Aunque si lo que uno desea es sumergirse en un mar de sensaciones, Buceo Finisterre se convierte en una elección ideal. Un curso de buceo, de cinco días y con todo el equipo incluido, puede realizarse por 330 euros. Pero también, la empresa ofrece salidas puntuales en barco para realizar inmersiones en la ría de Corcubión. La travesía sale a 120 euros, pero la experiencia puede ser inolvidable.
Las rutas de senderismo, los paseos a caballo o el tiro con arco completan la oferta
El turismo activo puede disfrutarse también de una manera un tanto más relajada a través de actividades deportivas como la equitación o el tiro con arco, o simplemente con paseos a pie por las innumerables rutas, con sus diferentes grados de dificultad, diseñadas por los especialistas de las empresas.
El centro de turismo ecuestre O Ventoso, en la parroquia larachesa de Erboedo, ofrece rutas a caballo de una hora por 15 euros, aunque los que deseen acompañar el paseo con una comida o una cena en un restaurante de la zona pueden hacerlo por el doble del importe.
De moda
A pesar de la corta vida del turismo activo en Galicia, hay algunas actividades que incluso ya han pasado su moda, como el puenting o el paracaidismo.
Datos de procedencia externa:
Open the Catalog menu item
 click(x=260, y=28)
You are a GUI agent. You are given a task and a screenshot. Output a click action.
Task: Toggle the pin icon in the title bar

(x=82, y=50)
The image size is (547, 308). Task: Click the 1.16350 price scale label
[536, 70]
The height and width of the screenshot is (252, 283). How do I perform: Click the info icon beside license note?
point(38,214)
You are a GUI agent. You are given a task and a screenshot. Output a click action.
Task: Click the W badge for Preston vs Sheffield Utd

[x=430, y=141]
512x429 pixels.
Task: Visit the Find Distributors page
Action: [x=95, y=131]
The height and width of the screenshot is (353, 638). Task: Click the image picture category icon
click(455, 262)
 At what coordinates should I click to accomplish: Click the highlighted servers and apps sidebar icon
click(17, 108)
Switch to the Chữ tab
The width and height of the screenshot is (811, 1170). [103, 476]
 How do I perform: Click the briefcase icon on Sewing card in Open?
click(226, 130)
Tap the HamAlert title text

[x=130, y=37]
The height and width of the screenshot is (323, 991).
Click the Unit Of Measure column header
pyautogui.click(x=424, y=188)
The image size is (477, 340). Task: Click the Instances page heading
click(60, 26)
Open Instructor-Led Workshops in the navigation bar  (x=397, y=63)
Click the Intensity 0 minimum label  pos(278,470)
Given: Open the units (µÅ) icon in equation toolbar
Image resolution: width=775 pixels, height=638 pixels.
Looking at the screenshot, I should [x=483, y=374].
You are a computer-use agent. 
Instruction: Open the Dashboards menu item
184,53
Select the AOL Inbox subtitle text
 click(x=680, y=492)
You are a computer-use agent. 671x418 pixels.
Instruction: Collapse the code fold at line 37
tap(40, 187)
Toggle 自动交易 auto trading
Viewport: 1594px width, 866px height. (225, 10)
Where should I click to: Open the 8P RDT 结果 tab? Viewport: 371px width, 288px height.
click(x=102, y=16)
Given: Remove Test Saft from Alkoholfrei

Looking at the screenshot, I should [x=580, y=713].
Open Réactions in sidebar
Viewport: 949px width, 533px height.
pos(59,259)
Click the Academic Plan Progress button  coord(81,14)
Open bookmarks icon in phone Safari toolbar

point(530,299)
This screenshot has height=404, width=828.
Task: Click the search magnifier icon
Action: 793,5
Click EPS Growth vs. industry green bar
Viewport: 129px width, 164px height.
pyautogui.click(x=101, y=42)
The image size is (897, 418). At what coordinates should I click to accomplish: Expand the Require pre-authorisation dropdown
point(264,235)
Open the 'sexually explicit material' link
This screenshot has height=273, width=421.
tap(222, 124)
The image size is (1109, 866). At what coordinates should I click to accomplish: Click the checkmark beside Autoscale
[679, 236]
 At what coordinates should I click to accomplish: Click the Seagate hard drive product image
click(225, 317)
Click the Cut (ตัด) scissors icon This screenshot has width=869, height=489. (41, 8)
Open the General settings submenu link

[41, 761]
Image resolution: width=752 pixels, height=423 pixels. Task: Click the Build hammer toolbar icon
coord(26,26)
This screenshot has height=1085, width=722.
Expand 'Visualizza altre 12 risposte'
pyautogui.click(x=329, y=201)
Actualmente, el paintball es la atracción más solicitada por los grupos de jóvenes, que se dividen en dos equipos para dispararse bolas de pintura en campamentos preparados para la disputa. La gran demanda ha provocado un considerable aumento del número de estos recintos a lo largo y ancho de la comarca.
Uno de ellos se abrió recientemente en Filgueira, en la parroquia malpicán de Cerqueda. Allí, siempre bajo cita previa, los participantes pueden hacer su propia guerra desde veinte euros, que incluyen la equipamiento y un total de cien bolas. Aunque quien acaba la munición siempre puede recargar otras tantas por cinco euros más.
El paintball también se puede disfrutar con las mismas bolas a través de Naturmaz por 25 euros -aunque la partida con 300 balas sale a 32-, o en los campos que dispone Atlantis Adventure en Fisterra, Cee o Carnota, por 16 euros.
Motor
Las rutas en quad se han convertido en otra de las actividades preferidas por los amantes del deporte de aventura, sobre todo por parte de los más jóvenes. El precio para participar en una de estas rutas ronda los 35 euros la hora.
Y, los que busquen algo diferente, tienen a través de Naturmaz la opción de acudir a cursos de artes marciales a partir de 50 euros o, incluso, a tres días de entrenamientos en un campamento.